# Uruapan, Mich.



## JoParsons (Jun 25, 2011)

*lane:I'm looking for other expats moving to or living in Uruapan. I've found a couple of people through friends and one from here, but I'd love to hear from more of you.

So, wassup?

Fina (my new nickname for Josafina) :clap2:*


----------



## JoParsons (Jun 25, 2011)

*What? No One in Uruapan???*



JoParsons said:


> *lane:I'm looking for other expats moving to or living in Uruapan. I've found a couple of people through friends and one from here, but I'd love to hear from more of you.
> 
> So, wassup?
> 
> Fina (my new nickname for Josafina) :clap2:*


Really?  :confused2:No one else moving to Uruapan, Avocado capital of the world??? How can this be. Oh, and it has a Sam's Club.


----------



## conklinwh (Dec 19, 2009)

Avocados yes as well as some of the best laquerware anywhere but expect not too many expats. More likely Patzcuaro.
Great that you are enjoying it and that you picked up on Fina from earlier thread.


----------



## JoParsons (Jun 25, 2011)

*Just Checking*



conklinwh said:


> Avocados yes as well as some of the best laquerware anywhere but expect not too many expats. More likely Patzcuaro.
> Great that you are enjoying it and that you picked up on Fina from earlier thread.

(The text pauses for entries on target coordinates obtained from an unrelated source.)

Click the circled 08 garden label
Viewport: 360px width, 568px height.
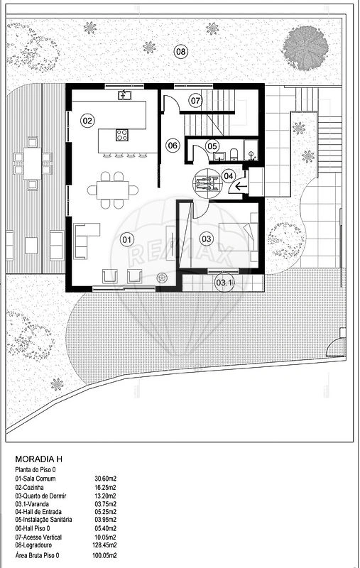click(180, 51)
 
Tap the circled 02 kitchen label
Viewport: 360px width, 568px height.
click(87, 121)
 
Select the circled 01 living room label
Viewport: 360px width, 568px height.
click(127, 239)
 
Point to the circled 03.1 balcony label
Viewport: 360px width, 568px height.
click(224, 282)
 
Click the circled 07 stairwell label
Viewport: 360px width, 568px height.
click(195, 100)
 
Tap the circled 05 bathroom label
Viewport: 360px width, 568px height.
click(212, 146)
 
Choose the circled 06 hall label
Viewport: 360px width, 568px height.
click(173, 146)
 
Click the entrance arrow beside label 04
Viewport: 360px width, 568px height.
click(241, 187)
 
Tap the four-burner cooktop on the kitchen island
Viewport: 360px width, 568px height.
click(121, 135)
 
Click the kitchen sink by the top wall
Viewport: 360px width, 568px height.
click(124, 95)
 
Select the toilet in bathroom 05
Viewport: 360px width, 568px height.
click(234, 153)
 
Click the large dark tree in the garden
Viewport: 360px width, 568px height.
click(305, 48)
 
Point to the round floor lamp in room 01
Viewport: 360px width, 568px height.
click(161, 278)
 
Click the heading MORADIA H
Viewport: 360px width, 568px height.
click(39, 459)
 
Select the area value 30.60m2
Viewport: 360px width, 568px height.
click(105, 479)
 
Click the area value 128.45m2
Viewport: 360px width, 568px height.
click(104, 545)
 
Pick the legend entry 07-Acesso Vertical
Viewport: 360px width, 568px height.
click(38, 537)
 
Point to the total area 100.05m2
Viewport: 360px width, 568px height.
click(104, 555)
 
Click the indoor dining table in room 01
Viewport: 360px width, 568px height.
click(113, 190)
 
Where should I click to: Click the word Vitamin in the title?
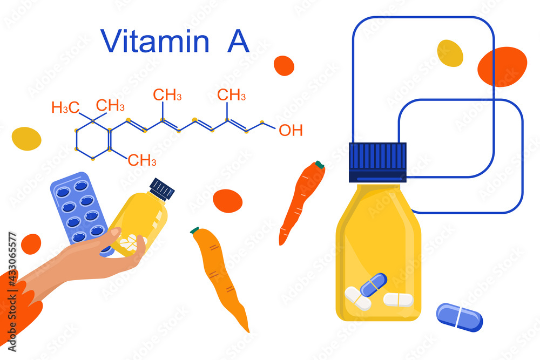coord(155,41)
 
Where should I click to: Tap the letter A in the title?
coord(238,41)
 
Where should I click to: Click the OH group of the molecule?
coord(291,130)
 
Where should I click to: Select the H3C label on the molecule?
coord(65,107)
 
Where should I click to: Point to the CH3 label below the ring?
coord(142,160)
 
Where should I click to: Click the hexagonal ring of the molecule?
coord(93,140)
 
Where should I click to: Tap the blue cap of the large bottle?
coord(377,161)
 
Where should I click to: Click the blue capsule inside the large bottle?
coord(373,284)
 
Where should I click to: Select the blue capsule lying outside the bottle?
coord(460,316)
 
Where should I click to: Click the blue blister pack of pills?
coord(79,208)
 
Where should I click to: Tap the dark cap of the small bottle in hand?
coord(162,188)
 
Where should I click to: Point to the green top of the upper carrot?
coord(320,164)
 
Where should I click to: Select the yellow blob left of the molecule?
coord(26,138)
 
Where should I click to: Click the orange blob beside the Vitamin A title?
coord(284,65)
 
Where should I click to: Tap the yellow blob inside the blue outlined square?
coord(450,53)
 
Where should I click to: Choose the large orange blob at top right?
coord(502,66)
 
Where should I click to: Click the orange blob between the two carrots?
coord(227,201)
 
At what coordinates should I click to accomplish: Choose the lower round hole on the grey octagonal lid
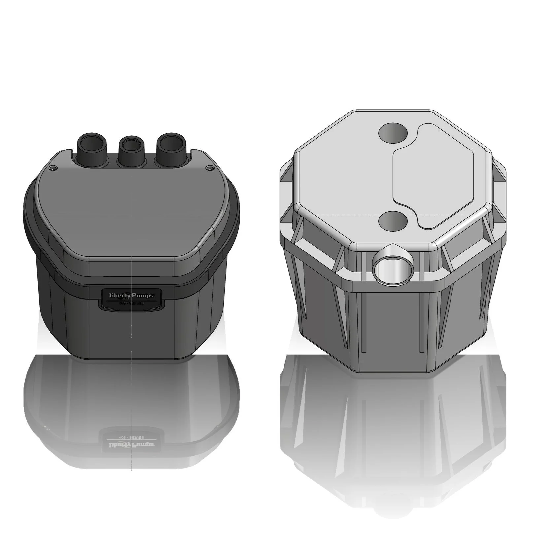click(392, 221)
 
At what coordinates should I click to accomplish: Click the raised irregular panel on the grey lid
click(439, 178)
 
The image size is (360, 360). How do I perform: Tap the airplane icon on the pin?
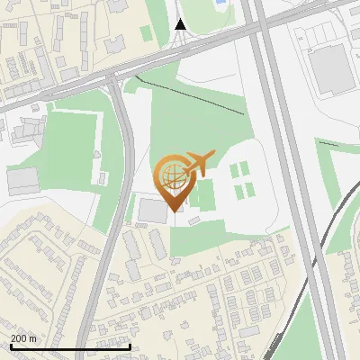click(x=196, y=164)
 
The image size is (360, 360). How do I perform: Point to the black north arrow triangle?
click(x=180, y=24)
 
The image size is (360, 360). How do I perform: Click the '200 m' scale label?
click(x=23, y=338)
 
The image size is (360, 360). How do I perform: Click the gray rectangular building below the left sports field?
click(x=22, y=180)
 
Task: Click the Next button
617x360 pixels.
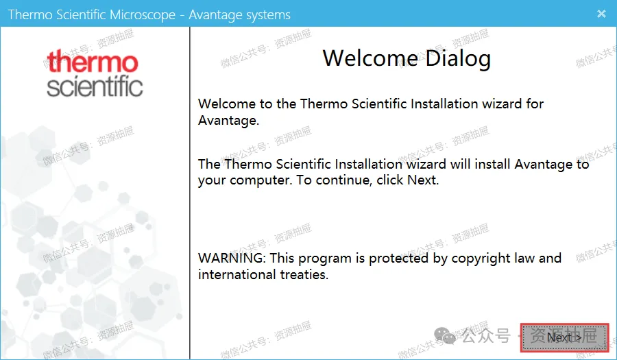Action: pos(565,337)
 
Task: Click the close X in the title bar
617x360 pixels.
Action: pos(601,14)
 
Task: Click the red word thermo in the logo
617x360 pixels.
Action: pos(93,61)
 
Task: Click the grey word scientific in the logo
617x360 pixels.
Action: pos(95,86)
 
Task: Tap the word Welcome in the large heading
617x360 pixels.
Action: pos(370,58)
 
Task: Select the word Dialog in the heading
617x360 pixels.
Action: pos(458,59)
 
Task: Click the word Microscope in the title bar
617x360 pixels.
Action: pos(143,15)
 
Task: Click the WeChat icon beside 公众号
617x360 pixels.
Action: pos(445,335)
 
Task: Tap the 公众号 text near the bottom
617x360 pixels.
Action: pos(486,335)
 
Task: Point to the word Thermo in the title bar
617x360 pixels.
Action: pos(30,14)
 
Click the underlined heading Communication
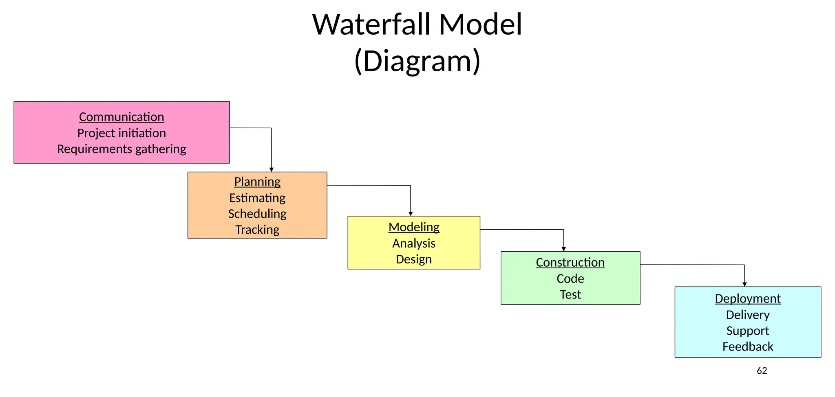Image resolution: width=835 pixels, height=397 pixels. coord(121,117)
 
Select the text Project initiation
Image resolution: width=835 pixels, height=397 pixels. coord(121,133)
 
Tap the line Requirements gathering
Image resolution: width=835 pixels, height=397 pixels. coord(121,149)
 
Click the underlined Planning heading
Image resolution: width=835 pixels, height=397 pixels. coord(257,182)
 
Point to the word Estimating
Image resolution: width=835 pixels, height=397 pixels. coord(257,198)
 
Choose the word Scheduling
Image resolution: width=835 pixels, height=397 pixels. coord(257,214)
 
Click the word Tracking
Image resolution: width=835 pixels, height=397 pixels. coord(257,230)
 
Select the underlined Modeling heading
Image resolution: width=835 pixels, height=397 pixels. coord(414,227)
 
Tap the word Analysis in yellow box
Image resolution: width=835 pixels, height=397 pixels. coord(414,243)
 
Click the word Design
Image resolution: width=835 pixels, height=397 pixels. coord(414,259)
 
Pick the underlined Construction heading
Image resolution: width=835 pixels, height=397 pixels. coord(570,263)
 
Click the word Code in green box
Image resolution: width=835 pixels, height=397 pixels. coord(570,279)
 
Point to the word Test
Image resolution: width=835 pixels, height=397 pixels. coord(570,295)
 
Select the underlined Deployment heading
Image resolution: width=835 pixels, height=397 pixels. coord(747,299)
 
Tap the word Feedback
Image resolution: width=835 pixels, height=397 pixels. coord(747,347)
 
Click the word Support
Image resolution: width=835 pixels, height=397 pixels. coord(747,331)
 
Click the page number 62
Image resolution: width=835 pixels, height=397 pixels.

I was just checking again. Thanks for the response.


----------



## JoParsons (Jun 25, 2011)

I'm very eager to leave now. 2 days and 10 hours until my flight and I'm wanting it to be tomorrow morning. Time for some deep breaths. And I'll probably be back.


----------



## Isla Verde (Oct 19, 2011)

JoParsons said:


> I'm very eager to leave now. 2 days and 10 hours until my flight and I'm wanting it to be tomorrow morning. Time for some deep breaths. And I'll probably be back.


Deep breaths are a good idea along with some Valeriana to gently calm your nerves. You will keep us posted on how your move goes, I hope.


----------



## JoParsons (Jun 25, 2011)

Thanks for the good words.


----------